It was once said that excuses are tools of the incompetent used to build monuments to nothing. For those who specialise in them shall never be good at anything else.

After the canard blurted out by the top brass of this government, including the Prime Minister and the latest Parliamentary Secreatry for Lands, that the Old Mint Street-cum-Gaffarena scandal was the result of “failed systems left by the former PN government”, those words ring so true. This latest Lands scandal, which took place right under the nose of the present Prime Minister, shook to the core the feet of clay of this government.

I never thought it would lead them to utter pure inanities as to try to shift the blame for the umpteenth time. This government cannot keep on thinking it can fool people all the time.

When the scandal was being brewed in 2014 and Gaffarena instigated government, which accepted with open arms, to buy from him a useless one-fourth undivided property in Old Mint Street, Valletta, Muscat had been more than a year in office as minister for lands. He wants to make you believe that it was the fault of a PN government that the valuations of the two properties given in exchange for the second, useless, one-fourth undivided share owned by Gaffarena were ready even before Gaffarena had purchased this second one-fourth undivided share.

It must have been the fault of the PN government that when Gaffarena in 2014 approached, met and instigated the government, represented by the politician responsible for the Land Department, this latter politician, directed him to the Land Department, accompanied by his trusted officer, instead of sending him packing.

Gaffarena instigated government, which accepted with open arms, to buy from him a useless one-fourth undivided property in Old Mint Street

It was the fault of the PN government that the NAO declared that it found no evidence that Muscat’s government considered any other alternative to buying half a building. It is the fault of us Nationalists that Muscat’s government accepted, no questions asked, Gaffarena’s charitable proposal for the half of the building being purchased from him to be used, as a “ministry or museum”, without the NAO finding any iota of an attempt by the Minister for Lands to verify whether government was in need of a ministry or museum in Old Mint Street.

Shame on the PN for Muscat’s ministry to buy, twice in a row in less than two months in 2015 bang in the middle of the outcry following the Cafe Premier NAO report, two undivided portions of the same property from the same person, instead of from each of all the co-owners.

It’s the flaw of the PN that the NAO dedicated almost an entire chapter to the complete and absolute lack of any public purpose behind the gilded Old Mint Street expropriation.
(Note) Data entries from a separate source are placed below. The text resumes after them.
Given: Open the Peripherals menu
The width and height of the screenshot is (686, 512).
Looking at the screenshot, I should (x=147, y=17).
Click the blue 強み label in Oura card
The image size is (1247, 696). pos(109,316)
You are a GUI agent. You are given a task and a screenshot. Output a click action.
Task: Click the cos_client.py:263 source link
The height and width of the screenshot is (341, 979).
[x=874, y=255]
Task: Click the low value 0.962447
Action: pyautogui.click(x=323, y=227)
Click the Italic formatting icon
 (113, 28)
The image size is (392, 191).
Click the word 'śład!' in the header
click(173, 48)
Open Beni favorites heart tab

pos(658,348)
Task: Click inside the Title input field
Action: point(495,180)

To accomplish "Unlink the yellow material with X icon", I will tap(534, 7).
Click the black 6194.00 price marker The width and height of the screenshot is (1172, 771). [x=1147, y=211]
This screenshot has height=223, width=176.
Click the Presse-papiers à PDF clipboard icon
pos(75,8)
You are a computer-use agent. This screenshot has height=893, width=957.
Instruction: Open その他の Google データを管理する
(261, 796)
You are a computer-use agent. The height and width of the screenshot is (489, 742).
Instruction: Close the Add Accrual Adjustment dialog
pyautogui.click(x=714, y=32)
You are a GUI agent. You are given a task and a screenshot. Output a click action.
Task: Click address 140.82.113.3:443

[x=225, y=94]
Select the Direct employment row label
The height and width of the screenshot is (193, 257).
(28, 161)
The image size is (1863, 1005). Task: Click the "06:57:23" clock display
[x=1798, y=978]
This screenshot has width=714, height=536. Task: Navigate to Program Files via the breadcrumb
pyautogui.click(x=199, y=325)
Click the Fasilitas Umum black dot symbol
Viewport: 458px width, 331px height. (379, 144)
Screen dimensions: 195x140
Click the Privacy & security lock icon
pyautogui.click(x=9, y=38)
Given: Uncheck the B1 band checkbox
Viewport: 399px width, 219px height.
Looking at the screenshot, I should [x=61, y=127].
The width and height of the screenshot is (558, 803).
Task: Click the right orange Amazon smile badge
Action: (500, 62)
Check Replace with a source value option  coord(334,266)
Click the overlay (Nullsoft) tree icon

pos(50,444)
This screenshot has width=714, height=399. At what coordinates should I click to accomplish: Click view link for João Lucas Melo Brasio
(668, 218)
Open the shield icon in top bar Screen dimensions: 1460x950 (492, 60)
It is the fault of the PN that the new Lands Parliamentary Secretary has already shown an abysmal lack of any awareness of the scores of case law since 1935 defining, explaining and amplifying what is the public purpose which underpins each valid expropriation at law, as opposed to public interest.

Surely, it was the PN’s frailty that led to the NAO tearing to shreds the unprecedented counterfeiting of the Lands minutes in 2014 relating to this scandal, just as it dedicated eight reasons justifying the collusion underpinning this scandal.

The PN’s deficiency led the NAO to lambast the unexplainable haste and urgency of this useless expropriation. Definitely it wasthe PN’s maligned systems that led the NAO to dedicate two full pages to the written, and repeated“grave concerns” and “strong reservations” flagged in 2014 to the Office of the Prime Minister during this corrupt expropriation process by two experienced Lands officials, to no avail.

It’s the PN’s fault as well that the new Parliamentary Secretary for Lands is blissfully unaware, as she confidently declared last week, that in 2009 we legislated to grant, for the first time, the right to judicial review of any public purpose both in any expropriation and also in any termination of any agricultural lease for a public purpose. I am proud to have authored that amendment which shows that a PN government never shied away from being subject to scrutiny.

The Office of the Prime Minister would do well to heed Abraham Lincoln’s admonition: you cannot escape the responsibility of tomorrow by evading it today.

Jason Azzopardi is shadow minister for home affairs and national security.